You are viewing a plain text version of this content. The canonical link for it is here.
Posted to user@hive.apache.org by Aaron Kimball <aa...@cloudera.com> on 2009/03/20 01:12:41 UTC

Adding data to a bucketed table/partition

Hi all,

I'm playing with bucketing and hit upon a stumbling block.

I figured out how to create a table that has buckets, and how to load data
into this table:

CREATE TABLE bar (msg STRING);
# Just load some lines of text into this "table":
LOAD DATA LOCAL INPATH 'derby.log' INTO TABLE bar;

# Here's the real table.
CREATE TABLE foo (msg STRING) PARTITIONED BY (x STRING, y STRING ) CLUSTERED
BY (msg) INTO 32 BUCKETS;

# Load from temp table into the real, bucketed table.
set mapred.reduce.tasks=32;
FROM (FROM bar SELECT msg CLUSTER BY msg) pl INSERT OVERWRITE TABLE foo
PARTITION(x='abc', y='wxyz') SELECT *;

This creates 32 output files in /user/hive/warehouse/foo/x=abc/y=wxyz/. By
manually inspecting the files in HDFS, I can see that two of the lines were
put in reducer 0 ("bucket 1").

SELECT COUNT(1) FROM foo TABLESAMPLE (BUCKET 1 OUT OF 32 ON msg);
[...]
Ended Job = job_200903191403_0004
OK
2
hive>

^-- That all looks good.

My question, though, is, how do I add more data to this partition?

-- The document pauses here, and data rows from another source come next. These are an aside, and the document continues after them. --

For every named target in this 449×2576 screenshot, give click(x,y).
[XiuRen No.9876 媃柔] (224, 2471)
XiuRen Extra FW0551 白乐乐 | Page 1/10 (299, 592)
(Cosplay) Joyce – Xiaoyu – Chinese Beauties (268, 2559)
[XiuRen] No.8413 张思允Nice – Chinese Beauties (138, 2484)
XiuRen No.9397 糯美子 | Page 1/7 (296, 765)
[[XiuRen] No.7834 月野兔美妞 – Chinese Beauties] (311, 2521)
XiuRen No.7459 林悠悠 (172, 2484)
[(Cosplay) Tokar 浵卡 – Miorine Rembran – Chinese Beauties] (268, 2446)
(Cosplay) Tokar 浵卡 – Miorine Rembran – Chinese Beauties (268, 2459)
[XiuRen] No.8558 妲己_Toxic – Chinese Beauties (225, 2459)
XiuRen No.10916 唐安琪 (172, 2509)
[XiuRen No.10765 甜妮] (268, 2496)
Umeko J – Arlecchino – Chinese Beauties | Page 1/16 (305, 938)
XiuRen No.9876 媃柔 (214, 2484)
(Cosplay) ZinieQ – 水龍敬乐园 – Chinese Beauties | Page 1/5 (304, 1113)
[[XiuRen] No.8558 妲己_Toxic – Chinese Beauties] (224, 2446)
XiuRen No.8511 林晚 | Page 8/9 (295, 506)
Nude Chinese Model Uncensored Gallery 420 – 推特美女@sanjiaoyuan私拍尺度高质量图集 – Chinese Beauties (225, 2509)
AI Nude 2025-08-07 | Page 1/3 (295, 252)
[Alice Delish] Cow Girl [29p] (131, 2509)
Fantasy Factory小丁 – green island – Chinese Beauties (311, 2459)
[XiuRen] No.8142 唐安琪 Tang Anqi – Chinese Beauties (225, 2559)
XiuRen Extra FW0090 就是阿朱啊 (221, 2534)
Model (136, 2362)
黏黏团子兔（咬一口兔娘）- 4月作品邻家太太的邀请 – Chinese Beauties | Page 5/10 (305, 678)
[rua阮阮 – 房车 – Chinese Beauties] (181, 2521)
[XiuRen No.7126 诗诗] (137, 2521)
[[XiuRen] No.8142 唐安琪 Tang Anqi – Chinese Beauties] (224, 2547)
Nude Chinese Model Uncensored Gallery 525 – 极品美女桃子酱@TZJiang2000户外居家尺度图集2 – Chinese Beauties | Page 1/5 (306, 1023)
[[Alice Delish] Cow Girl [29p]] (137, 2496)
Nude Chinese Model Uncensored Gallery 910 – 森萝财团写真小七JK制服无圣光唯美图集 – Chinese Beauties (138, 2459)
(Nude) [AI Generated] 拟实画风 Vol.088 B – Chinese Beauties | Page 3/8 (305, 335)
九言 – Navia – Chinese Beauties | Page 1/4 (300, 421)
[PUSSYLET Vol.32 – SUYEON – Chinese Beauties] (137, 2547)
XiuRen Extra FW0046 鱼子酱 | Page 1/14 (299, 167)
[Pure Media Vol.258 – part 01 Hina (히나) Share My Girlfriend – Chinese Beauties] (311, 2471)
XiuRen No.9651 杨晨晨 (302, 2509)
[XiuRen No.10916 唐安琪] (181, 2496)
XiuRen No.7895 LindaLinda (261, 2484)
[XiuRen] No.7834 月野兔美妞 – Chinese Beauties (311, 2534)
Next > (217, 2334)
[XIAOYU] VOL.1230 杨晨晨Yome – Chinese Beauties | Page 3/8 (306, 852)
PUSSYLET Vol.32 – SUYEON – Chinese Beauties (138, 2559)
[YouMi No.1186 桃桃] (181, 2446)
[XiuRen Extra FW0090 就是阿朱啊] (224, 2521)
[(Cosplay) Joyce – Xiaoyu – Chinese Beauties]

I tried
adding another 32 files to the directory, thinking that the bucketizer would
stride across them in groups of 32. I added 32 files named "0" through "31".
File "0" had 4 lines in it. So the same SELECT COUNT(1) as above should
return "6" instead of "2". Instead, it returns "4". Meaning that it read
file "0", but not also the original "attempt_200903191403_0001_r_000000_0"
file that was bucket #1 in the previous query.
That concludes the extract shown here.